I’ve been taking her advice, which is also the Creator’s advice:

I never yell, although many of my front half of the class have told me to shout at the back half. “Just let them have it!”

But I never felt that was right; Mahrree never lost her temper. She’d stand in front of the class, smiling sweetly (sanctimoniously?) while waiting for the noise-makers to lose some steam. She’d stare at the worst ones intently until they squirmed and blurted, “What?! What do you want?!”

“To begin class. Are you now ready for me to talk?”

“Yeah, talk already! You’re creeping me out!”

Mahrree would never lose her cool, even when a handful of boys, upon hearing they could throw away their homework, crumpled the pages into balls and started hucking them, a dozen at a time, toward the garbage can. No, Mahrree would critique their terrible shots, exclaim loudly that she’s glad none of them are on the basketball team (while knowing that two of them were) because they couldn’t make a shot to save their lives. Then she’d pick up the balls of paper and chuck them back at the boys, demonstrating how to properly hit a target.

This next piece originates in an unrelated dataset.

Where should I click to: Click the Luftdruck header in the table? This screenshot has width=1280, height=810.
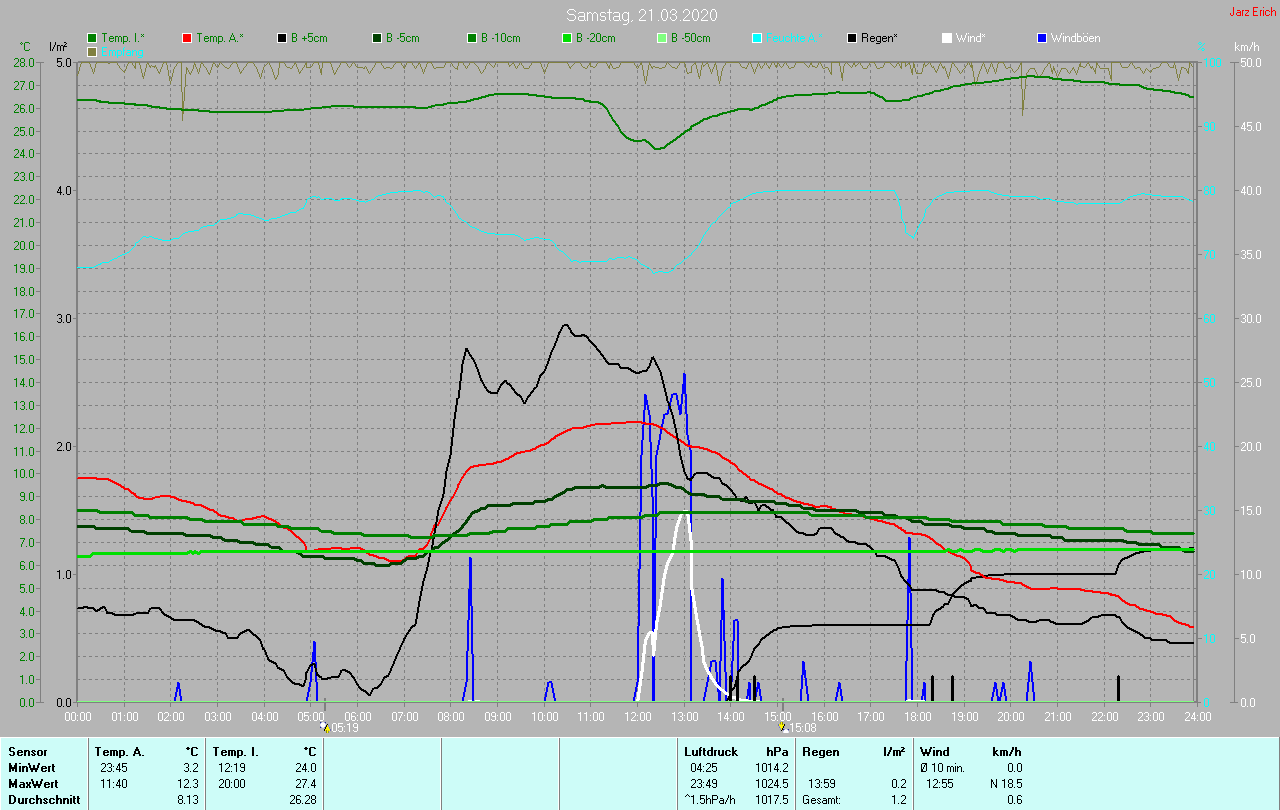tap(711, 751)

Mahrree wouldn’t insist on absolute silence or obedience, knowing that these boys trapped in her classroom were counting down the minutes until they could break free and run home to their four-wheelers, or their lobster boats, or their shotguns which beckoned them all day long. She’d play games in the class with vocabulary words, knowing that the teachers on either side of her classroom were forgiving of their volume because, “It’s 2nd period,” and even their students know about Mrs. Mercer’s 2nd period.

Mahrree would bring in the occasional treats, feeding them pomegranate seeds when they discussed Persephone and Hades, giving them “bird poop” cereal mix when we discussed Poe’s “The Raven,” and tossing Smarties to the students who won the last round of vocabulary Bingo.

Mahrree would worry about the students’ need to be heard, to be engaged, to feel like their 80 minutes in the classroom wasn’t an exercise in frustration.

Mahrree wouldn’t care about her ego, or her students’ lack of respect, because she knows she’s there for them, not for herself. It’s about the kids; it’s never about her.

Mahrree, by the way, is NOT like me in the least bit.

But she’s been tutoring me; God has been teaching me–daily, hourly, and every minute–how to cope.

And I’ve never learned more about teaching, about myself, and about God’s love for every one of his children—EVERY last one of them.

Mahrree would, however, count down the days until the semester was over. That, we have in common.

Eight days. Eight.

And I suspect that right after I do my Happy Dance on January 12th, I’ll shed a few tears as well, because this mom will have lost a lot of her children who she learned to love.

Because God showed me how much He loves them.

(By the way, Book 7, The Soldier in the Middle of the World? I’ve nearly finished proofing it. It’s coming, friends–it really is!)